Work from Dr. Taylor’s lab has significantly impacted health care and advanced the treatment of brain tumours for children in Canada and around the world. Highlights of recent contributions include:
1) Discovery that Medulloblastoma is a Heterogeneous Entity Comprised of Distinct Diseases
Taylor et al. Acta Neuropathologica 2012, PMID 22134537, Shih et al. Journal of Clinical Oncology 2014, PMID:24493713, Ramaswamy et al. Neuro-Oncology 2015, PMID: 25605817, Cavalli and Remke et al. Cancer Cell 2017, PMID:28609654.
Medulloblastoma had been considered to comprise one heterogeneous entity diagnosed using the light microscope. The Taylor Lab demonstrated, and it is now accepted by a global consensus that medulloblastoma is in fact comprised of at least four distinct diseases, each with their own epidemiology, demographics, genetics, transcriptomics, and response to therapy. Clinical trials across the globe both account for, and stratify patients based on this classification. Subgroup affiliation determined in the SickKids CLIA lab is now part of the standard of care for medulloblastoma patients at SickKids.
2) Discovery of Novel Medulloblastoma Oncogenes and Tumour Suppressor Genes.
Northcott et al. Nature 2012. PMID: 22832581. Huang et al. Nature Neuroscience 2015 PMID: 26258683.

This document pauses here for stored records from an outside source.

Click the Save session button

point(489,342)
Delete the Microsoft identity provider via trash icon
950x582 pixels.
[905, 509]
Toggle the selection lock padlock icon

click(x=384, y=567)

The Taylor Lab described and characterized a number of somatic and germline mutations that are drivers in subgroups of medulloblastoma. These driver events are useful for modeling the disease, and as targets for rational therapy.
3) Discovery of molecular distinct subgroups of ependymoma brain tumors from different parts of the central nervous system that are biologically distinct, likely arise from radial glial cell progenitor cells.
Northcott et al. Nature 2012. PMID: 22832581. Northcott et al. Nature Genetics 2009. PMID: 1927076. Taylor et al. Nature Genetics 2002. PMID: 12068298. Huang et al. Nature Neuroscience 2015 PMID: 26258683.
Ependymoma can arise at all levels of the nervous system, and was thought to arise from post-mitotic cells of the ependymal. The Taylor Lab have shown that in fact, ependymomas arise from radial glial cells (CNS progenitors), and that there are several distinct molecular subgroups of ependymoma with widely variant biology and outcomes. The next round of clinical trials for ependymoma are all accounting for these molecular subgroups.
4) Discovery of clinically significant heterogeneity in metastatic/recurrent medulloblastoma and unearthing haemotageounous dissemination of metastatic disease.
Wu et al. Nature 2012. PMID: 22343890. Ramaswamy et al. Lancet Oncology 2013. PMID: 24140199. Wang et al. Acta Neuropathologica 2015. PMID: 25689980. Garzia et al. Nature 2016, PMID: 26760213. Morrissy et al., Nature Genetics 2017, PMID: 28394352. Garzia et al., Cell 2018, PMID:29474906
Current modus operandi are to discover and validate novel targets for therapy on untreated primary tumors, and then to take novel agents to clinical trials and test them on patients with highly treated, recurrent, metastatic disease. This approach is doomed to failure, as the Taylor Lab have shown that children die from metastases rather than the primary tumor, that metastases are vastly different from the primary tumor, and that recurrent disease has undergone extensive clonal divergence from the untreated primary tumor. These findings necessitate re-biopsy at recurrence for targeted therapy, and considering temporal and spatial heterogeneity when studying medulloblastoma to develop novel therapies. Despite the previous notion that medulloblastoma CNS metastases occur via local seeding of the spinal cord, the Taylor Lab recently published evidence for medulloblastoma circulating tumor cells (CTCs) in therapy-naive patients and demonstrated in vivo, that medulloblastoma CTCs can spread through the blood to the leptomeningeal space to form metastases.
5) Discovery and delineation of the importance of epigenetic mechanisms in childhood brain tumors.
Mack et al. Nature 2014. PMID: 24553142. Hovestadt et al. Nature 2014. PMID: 24847876. Leprivier et al. Cell 2013. PMID: 23706743. Dubuc et al. Acta Neuropathologica 2013. PMID: 23184418. Mack et al. Nature 2017. PMID: 29258295.
Both medulloblastoma and ependymoma have a paucity of recurrent somatic mutations, particularly SNVs. Due to a lack of somatic genetic targets, alternatives must be found. The Taylor Lab have shown in a number of publications that non-genetic, particularly epigenetic mechanisms (both DNA CpG methylation and histone post-translational modifications) are important in medulloblastoma and ependymoma biology, and might serve as novel targets for rational therapy.